I can relate as well. Sometimes it is overwhelming but it will get better. Here are a few things that might help:
1. Ask your coach for specific exercises to help you get it right. For example, my lower leg wasn't very solid because my leg position was poor so my coach had me trot a few circles standing than has me ride where I post for 4 beats and rise for 5 beats until I find the perfect center of balance. Same with hands. I rode with my reins backwards for 2 lessons and they holding my crop in my thumbs for 2 more to learn the correct hand position.
2. If you are not sure, ask your coach to stop and let you feel it on the ground. Knowing how much to give, or how much rein pressure or leg pressure or leg position you should feel is difficult when on the move. A few seconds to feel it while stilo does wonders.

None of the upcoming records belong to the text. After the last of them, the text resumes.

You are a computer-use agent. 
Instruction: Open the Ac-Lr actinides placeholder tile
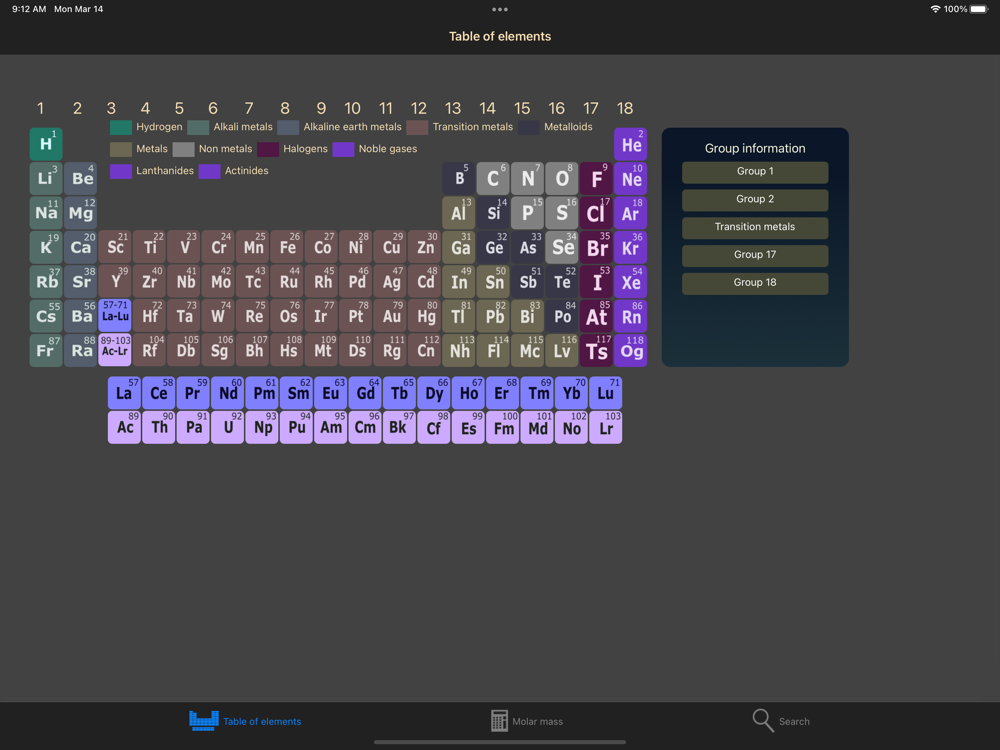[115, 350]
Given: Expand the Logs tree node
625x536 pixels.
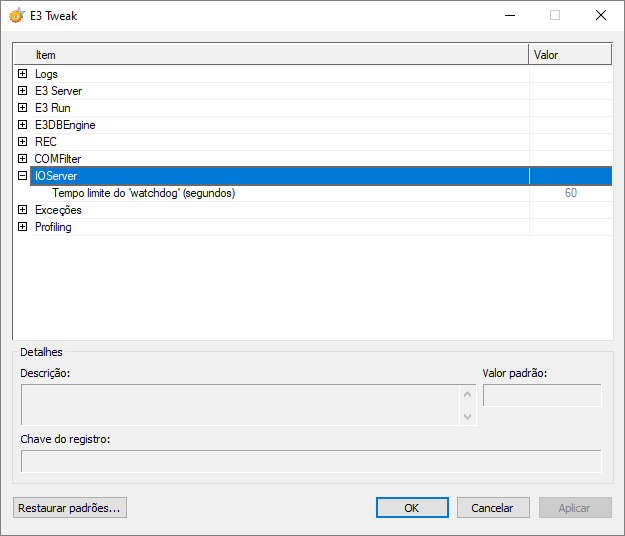Looking at the screenshot, I should click(22, 74).
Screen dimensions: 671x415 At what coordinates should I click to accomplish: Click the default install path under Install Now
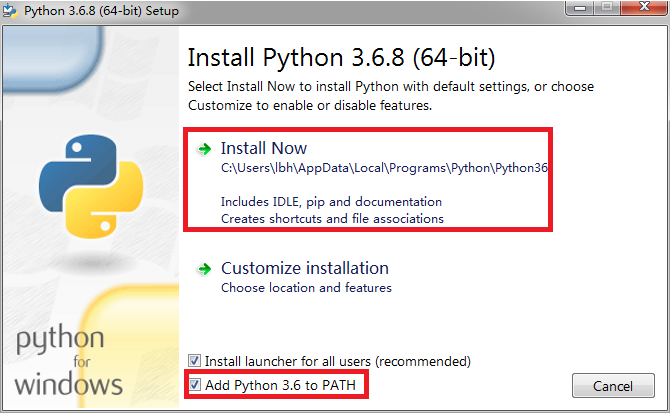tap(384, 168)
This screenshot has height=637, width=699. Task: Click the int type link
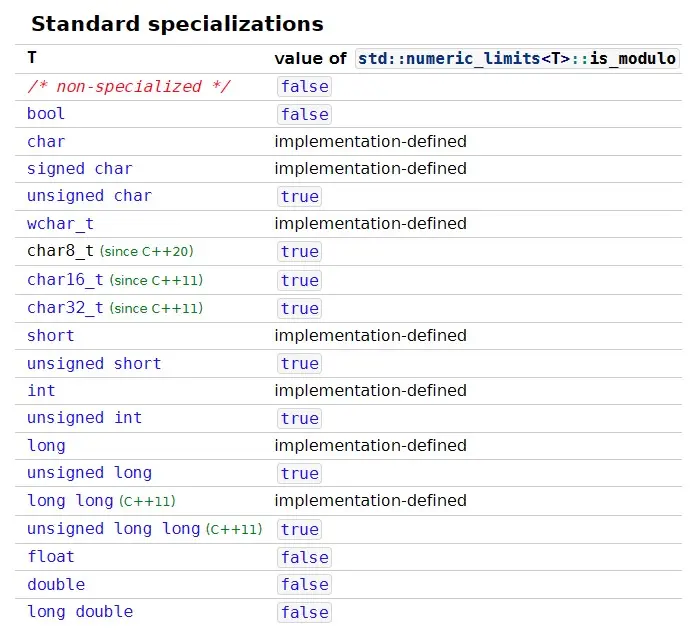(x=41, y=390)
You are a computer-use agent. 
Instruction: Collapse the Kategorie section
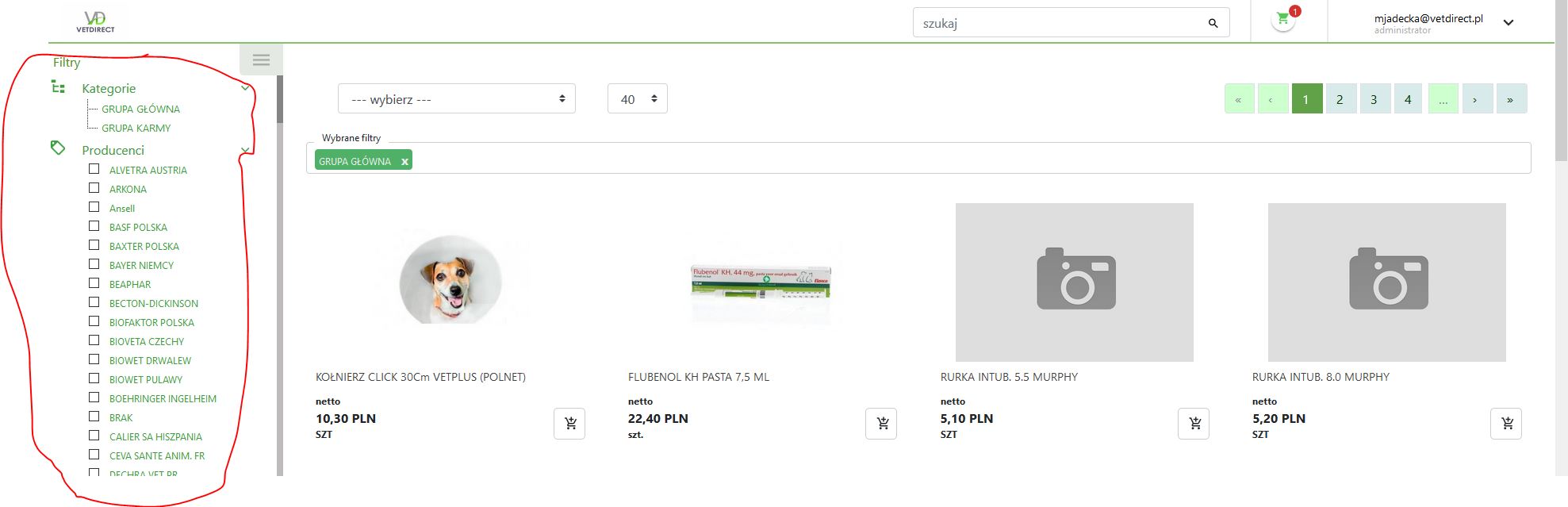(245, 88)
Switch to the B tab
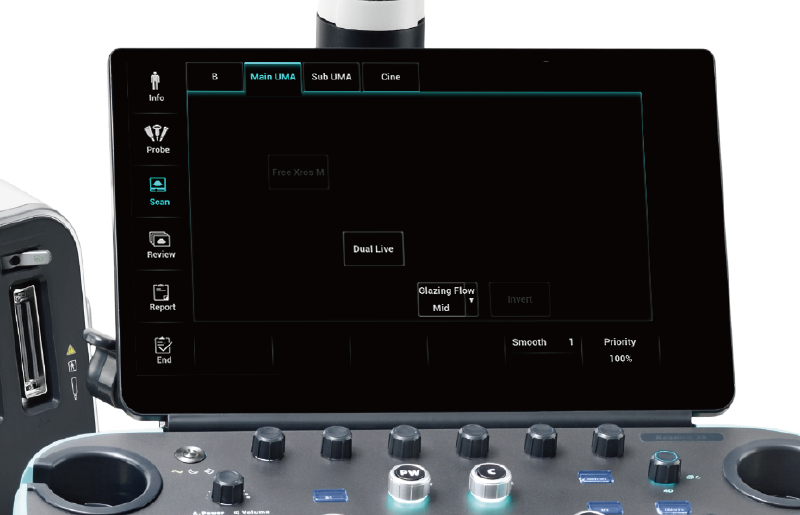This screenshot has height=515, width=800. pyautogui.click(x=214, y=77)
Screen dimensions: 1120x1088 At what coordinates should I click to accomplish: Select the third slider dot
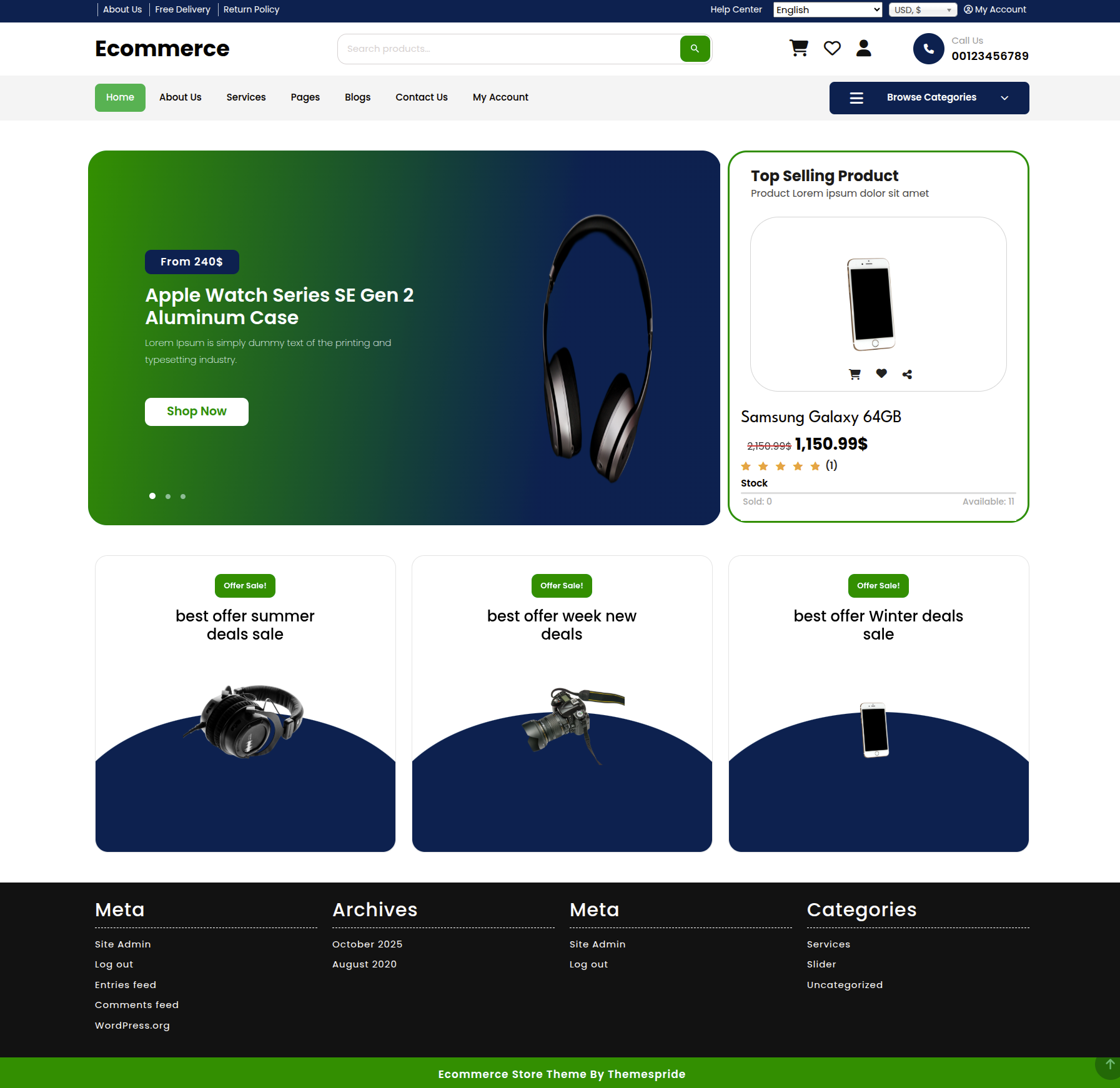tap(183, 497)
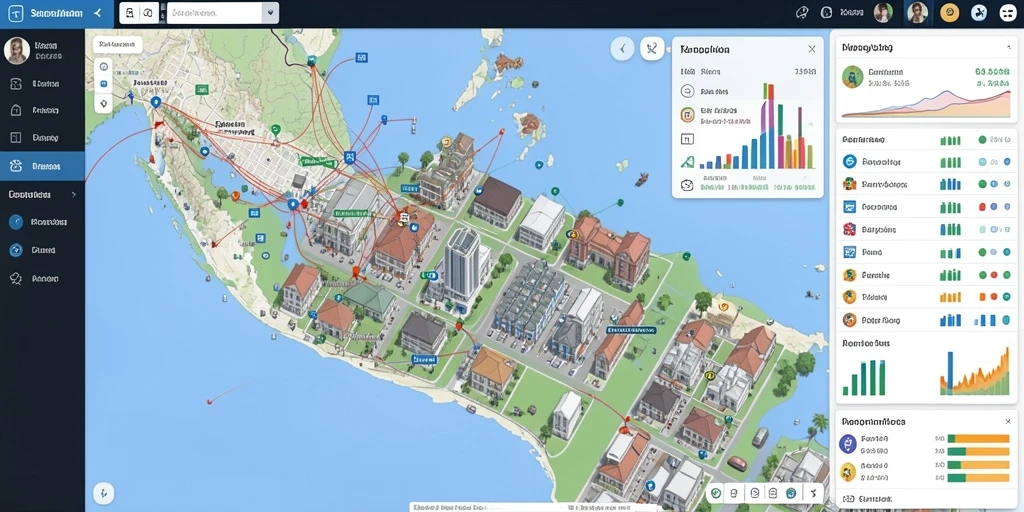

3. If you don't know what your coach means, ask again and again until you do. Some days I feel like a total idiot in lessons because I am always asking for clarification, but I know I want to learn and I am paying the coach to help me learn. I am not there to guess my way into doing it right. If I ask more than once, the coach knows I didn't understand and usually finds another way to help me.
4. Ask for "homework" after every lesson. Your coach should be able to give you exercises to do either in the saddle or on the ground to help reenforce the muscle memory and build the muscles you need.
5. Do your homework to the point that you can go back to your next lesson and feel like you have improved since the last one. Don't try to fix everything, but choose the most important thing at the time and focus on that one thing until you get it. Maybe that means working on keeping your one hand closed, or your elbows more relaxed, or suppling with the inside hand.
I've had a few dressage coaches and many focus more on what the horse is doing than on what the rider is doing, The one I have now focuses on me, the rider. I have learned that given the correct cues, etc, my horse is much more capable than I ever thought. When I come together, we come together.
Know that it will take work and practice of what seem like some minute details, but every one of those details improves your ride.